Kalau dihitung-hitung setelah tinggal cukup lama di Palembang, sebenarnya jarak dari Kenten Laut ke BKB tidak jauh, hanya 20 menit bila melewati jalan tikus yang tentunya driver orang asli bukan orang “baru”. Apalagi aku yang catatan kakinya hanya masyarakat pendatang :D. Bukan main lagi cerita tersesat di kota ini. Mungkin beberapa teman dekatku yang sering aku ceritakan pengalaman tersesatku sudah hafal dengan kebiasaan tersebut. Baca Maps tak pandai, bertanya dengan orang juga kadang masih salah jalan, mengikuti insting tambah nyasar hadeh!! Tapi,. pelajaran buatku yaitu bias tahu jalanan di Palembang hehehe.
Aku melangkahkan kakiku menuju tempat yang ku rasa pas untuk duduk sejenak.. Jalanan di lapangan ini benar-benar tampak sepi dan lengang. Orang-orang tak seramai biasanya. Ku lihat jam di arlojiku, wajar saja masih pukul sebelas siang. Mau ngapain orang-orang beseliweran di lapangan yang panas ini.

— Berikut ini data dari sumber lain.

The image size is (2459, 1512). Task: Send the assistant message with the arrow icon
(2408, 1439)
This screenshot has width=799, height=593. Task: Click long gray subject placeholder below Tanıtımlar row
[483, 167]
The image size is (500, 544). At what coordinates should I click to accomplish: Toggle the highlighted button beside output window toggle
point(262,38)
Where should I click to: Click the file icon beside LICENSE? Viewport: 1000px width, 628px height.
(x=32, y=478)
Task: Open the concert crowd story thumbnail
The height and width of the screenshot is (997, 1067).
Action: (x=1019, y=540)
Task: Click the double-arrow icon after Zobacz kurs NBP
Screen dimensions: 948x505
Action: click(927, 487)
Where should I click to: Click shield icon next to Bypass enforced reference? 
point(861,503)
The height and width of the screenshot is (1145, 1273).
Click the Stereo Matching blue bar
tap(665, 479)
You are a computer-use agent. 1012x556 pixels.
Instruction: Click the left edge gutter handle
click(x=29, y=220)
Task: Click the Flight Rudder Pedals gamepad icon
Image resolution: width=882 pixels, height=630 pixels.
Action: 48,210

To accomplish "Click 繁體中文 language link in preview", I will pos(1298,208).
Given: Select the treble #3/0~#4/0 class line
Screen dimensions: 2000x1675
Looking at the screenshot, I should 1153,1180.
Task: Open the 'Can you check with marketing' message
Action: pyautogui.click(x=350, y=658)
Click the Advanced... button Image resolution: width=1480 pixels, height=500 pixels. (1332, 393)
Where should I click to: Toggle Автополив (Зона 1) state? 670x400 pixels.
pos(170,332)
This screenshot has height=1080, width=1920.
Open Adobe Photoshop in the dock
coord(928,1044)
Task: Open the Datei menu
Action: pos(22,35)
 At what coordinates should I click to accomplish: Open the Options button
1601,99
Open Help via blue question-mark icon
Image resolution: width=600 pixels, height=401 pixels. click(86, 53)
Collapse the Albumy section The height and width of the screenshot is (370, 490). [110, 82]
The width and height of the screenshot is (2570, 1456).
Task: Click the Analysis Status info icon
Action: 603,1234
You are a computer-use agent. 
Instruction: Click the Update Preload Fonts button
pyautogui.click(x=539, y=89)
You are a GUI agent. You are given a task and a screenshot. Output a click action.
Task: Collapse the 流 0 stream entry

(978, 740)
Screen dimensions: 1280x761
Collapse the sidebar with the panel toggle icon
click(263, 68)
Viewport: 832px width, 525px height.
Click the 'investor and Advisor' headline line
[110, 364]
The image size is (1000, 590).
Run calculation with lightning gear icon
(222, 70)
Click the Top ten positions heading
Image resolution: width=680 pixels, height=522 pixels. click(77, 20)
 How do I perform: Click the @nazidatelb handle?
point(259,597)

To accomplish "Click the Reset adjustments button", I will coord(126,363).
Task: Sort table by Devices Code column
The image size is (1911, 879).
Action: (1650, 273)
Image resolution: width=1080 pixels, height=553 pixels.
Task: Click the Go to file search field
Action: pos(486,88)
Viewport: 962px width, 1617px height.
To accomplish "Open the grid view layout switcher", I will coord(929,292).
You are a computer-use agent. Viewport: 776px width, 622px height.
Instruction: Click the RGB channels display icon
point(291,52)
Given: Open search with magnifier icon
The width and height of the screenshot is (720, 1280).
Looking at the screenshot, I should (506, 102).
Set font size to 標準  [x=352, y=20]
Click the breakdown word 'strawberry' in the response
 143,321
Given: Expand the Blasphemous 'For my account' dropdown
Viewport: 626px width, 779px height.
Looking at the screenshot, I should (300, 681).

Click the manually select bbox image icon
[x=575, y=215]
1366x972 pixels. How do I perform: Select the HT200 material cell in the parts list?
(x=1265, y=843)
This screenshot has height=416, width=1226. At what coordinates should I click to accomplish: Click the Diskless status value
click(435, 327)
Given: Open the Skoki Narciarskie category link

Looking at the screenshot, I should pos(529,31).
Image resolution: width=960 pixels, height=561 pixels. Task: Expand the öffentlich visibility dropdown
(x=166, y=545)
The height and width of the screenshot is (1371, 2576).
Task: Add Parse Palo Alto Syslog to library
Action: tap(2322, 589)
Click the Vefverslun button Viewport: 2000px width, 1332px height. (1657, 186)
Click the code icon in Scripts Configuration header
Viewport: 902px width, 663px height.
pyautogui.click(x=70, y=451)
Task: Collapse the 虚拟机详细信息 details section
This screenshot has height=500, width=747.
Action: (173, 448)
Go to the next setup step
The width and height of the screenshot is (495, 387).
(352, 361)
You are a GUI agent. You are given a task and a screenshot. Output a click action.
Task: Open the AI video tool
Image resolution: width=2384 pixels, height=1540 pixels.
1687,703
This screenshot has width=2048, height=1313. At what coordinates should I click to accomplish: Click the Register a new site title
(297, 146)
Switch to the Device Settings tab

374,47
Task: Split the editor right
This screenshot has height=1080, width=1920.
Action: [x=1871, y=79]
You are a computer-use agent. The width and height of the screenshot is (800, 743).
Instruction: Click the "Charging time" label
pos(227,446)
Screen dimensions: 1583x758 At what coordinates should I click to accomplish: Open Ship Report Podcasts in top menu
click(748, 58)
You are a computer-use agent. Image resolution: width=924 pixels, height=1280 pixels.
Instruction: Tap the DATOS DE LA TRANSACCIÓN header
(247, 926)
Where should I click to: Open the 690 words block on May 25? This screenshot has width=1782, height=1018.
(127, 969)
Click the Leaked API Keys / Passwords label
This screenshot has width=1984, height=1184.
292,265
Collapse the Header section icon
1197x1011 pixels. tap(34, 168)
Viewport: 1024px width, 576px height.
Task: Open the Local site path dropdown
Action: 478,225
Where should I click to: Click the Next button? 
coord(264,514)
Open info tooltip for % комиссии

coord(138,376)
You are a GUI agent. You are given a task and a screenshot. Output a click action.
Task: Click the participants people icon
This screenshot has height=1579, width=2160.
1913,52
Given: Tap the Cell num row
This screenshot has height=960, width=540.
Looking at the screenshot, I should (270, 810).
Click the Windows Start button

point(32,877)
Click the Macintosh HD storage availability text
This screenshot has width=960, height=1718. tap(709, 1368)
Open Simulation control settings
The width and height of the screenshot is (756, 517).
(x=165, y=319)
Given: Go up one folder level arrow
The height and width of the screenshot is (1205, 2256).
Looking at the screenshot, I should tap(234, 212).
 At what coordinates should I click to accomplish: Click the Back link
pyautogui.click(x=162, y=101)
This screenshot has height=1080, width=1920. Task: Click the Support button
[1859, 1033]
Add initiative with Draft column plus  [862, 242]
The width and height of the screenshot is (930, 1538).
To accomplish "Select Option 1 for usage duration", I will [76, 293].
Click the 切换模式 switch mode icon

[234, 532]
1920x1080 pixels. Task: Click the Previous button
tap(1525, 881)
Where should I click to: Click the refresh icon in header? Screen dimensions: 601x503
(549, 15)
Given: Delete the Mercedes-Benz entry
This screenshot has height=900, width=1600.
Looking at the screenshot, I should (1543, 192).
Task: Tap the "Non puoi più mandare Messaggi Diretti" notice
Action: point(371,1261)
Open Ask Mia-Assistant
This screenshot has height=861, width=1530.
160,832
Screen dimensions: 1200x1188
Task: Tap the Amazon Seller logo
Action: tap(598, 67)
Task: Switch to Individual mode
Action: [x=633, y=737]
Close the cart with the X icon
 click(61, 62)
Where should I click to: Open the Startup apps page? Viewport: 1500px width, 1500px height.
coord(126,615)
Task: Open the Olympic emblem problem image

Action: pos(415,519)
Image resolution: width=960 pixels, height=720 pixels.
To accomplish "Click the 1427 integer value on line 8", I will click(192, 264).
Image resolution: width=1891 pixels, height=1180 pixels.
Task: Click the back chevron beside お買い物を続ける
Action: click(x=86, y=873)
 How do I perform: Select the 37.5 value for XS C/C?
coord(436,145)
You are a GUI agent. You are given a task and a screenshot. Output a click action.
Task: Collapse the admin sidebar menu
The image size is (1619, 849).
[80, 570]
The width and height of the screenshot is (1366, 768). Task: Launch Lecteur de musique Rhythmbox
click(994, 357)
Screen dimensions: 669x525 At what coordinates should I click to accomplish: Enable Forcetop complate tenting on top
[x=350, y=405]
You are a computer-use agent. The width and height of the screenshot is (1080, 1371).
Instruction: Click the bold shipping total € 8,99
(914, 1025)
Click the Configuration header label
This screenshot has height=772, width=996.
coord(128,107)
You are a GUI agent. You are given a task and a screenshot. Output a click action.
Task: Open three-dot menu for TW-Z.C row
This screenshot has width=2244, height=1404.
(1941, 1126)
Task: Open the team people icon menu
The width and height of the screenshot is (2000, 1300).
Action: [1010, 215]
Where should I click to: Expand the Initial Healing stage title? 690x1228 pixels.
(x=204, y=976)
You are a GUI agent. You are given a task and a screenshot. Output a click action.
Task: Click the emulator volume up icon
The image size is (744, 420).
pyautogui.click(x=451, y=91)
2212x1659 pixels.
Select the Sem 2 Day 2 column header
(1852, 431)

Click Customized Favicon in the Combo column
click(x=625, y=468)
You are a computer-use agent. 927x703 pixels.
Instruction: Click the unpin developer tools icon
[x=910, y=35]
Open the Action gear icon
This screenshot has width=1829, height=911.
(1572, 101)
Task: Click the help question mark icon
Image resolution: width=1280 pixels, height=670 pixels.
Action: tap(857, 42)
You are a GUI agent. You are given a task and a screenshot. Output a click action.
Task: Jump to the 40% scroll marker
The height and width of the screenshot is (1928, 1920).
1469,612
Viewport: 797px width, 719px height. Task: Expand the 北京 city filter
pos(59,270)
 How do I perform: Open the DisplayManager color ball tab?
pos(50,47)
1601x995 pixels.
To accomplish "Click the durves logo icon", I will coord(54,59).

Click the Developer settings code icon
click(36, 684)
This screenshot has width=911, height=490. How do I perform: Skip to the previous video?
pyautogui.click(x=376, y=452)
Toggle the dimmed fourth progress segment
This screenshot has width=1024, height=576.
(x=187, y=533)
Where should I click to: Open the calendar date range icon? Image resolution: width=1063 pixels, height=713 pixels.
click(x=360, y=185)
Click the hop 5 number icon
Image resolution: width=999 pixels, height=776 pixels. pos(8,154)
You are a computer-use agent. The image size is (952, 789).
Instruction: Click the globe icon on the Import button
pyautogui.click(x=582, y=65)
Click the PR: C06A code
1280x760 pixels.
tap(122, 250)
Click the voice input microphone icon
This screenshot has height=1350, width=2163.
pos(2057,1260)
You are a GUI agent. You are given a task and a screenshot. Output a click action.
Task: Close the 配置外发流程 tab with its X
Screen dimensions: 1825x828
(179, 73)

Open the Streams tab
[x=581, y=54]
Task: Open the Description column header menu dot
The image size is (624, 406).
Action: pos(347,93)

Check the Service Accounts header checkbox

Aku pun duduk di salah satu pojok yang cocok untuk mengambil gambar dengan ponselku yang tak seberapa, juga menghindari sengatan matahari yang tak terlalu menyengat. Hanya saja ingin menikmati hembusan angin yang semilir dengan tenang tanpa grasak grusuk kepanasan. Terakhir kali ke sini Desember 2020 lalu. Ramai, dan tidak selega ini bisa memandang ke arah sungai dengan lebih tenang. Tak ada suara musik ga jelas dan keriuhan lain, hanya suara riak sungai dari permukaan air yang berlawanan ketika bertemu papan boats, kapal besi yang mengapung juga perahu kecil yang seolah berlari di atas air juga hembusan angin yang sejuk.
Berjalan-jalan di sini, mengingatkanku pada kenangan bersama teman sekelas ketika masih nyantri di dekat daerah ini. Setiap pelajaran olahraga, kami selalu riang gembira karena akan keluar asrama. Artinya bisa bebas jalan-jalan, meskipun hanya di sekitaran BKB saja. Dulu belum sebagus ini, area monumen Iwak Belido hanyalah sebuah lapangan kosong yang masih berserakan sampah, puntung rokok dan botol plastik air mineral. Ketika pagi hari, suasana BKB begitu sepi. Karena ia akan ramai saat matahari perlahan-lahan menuju peraduan. Berbagai jenis kuliner khas akan mudah ditemukan di sini. Harganya juga bervariasi dan kita akan kenyang dalam sekejap . Kami berjalan menuju Museum SMB 2, MONPERA (ini keren sekali, pernah diberi kesempatan sampai ke atas gedungnya seolah-olah jadi pemantau keadaan di luar ketika sedang ada perang) lalu duduk-duduk dan membeli jajan meskipun hanya bermodal lima ribu rupiah, sudah sangat berarti untuk jajan di luar asrama :’). Kalau ingin ditulis semuanya, tak akan cukup ketika mengingat ceritaku yang berlimpah ruah, asekk.
Monumen Iwak Belido |
Palembang memang sebuah kota yang menurutku cukup besar, karena aku berasal dari kota kecil bernama kabupaten a.k.a cak dusun wkwk, jadi bagiku berjalan-jalan di sini seolah membawaku pada kenangan lama ketika tiga tahun menjadi santri di sini. Akan ada tempat lain yang pasti ku kunjungi suatu saat nanti. Lokasi pertama ketika aku keluar dari rumah, Palembang adalah tempat terjauh dan terlama aku tinggal. Mungkin akan ada tempat lain yang jenisnya sama di seluruh dunia. Terutama BKB adalah satu tempat pertama ketika aku menginjakkan kaki dan aku dibuatnya jatuh hati. Karena di sini, aku bisa benar-benar melihat sungai yang besar, jembatan merah yang merona serta memperjelas alun-alun itu seperti apa. Selain alun-alun Metro, BKB hampir sama. Bedanya, Metro ibukota daerah tempatku dilahirkan, jadi cukup terkenang suasana asal kelahiran. BKB tempatku dimana daerah sekitarnya pernah menjadi saksi bisu ketika aku menimba ilmu.
Suatu hari nanti, akan ada kesempatan untuk menimba ilmu di tempat yang jauh lebih masyhur. Dimana pusat ilmu yang ingin aku fokuskan berada di sana dan tempatnya akan penuh kenangan manis yang membawaku untuk selalu merindukannya.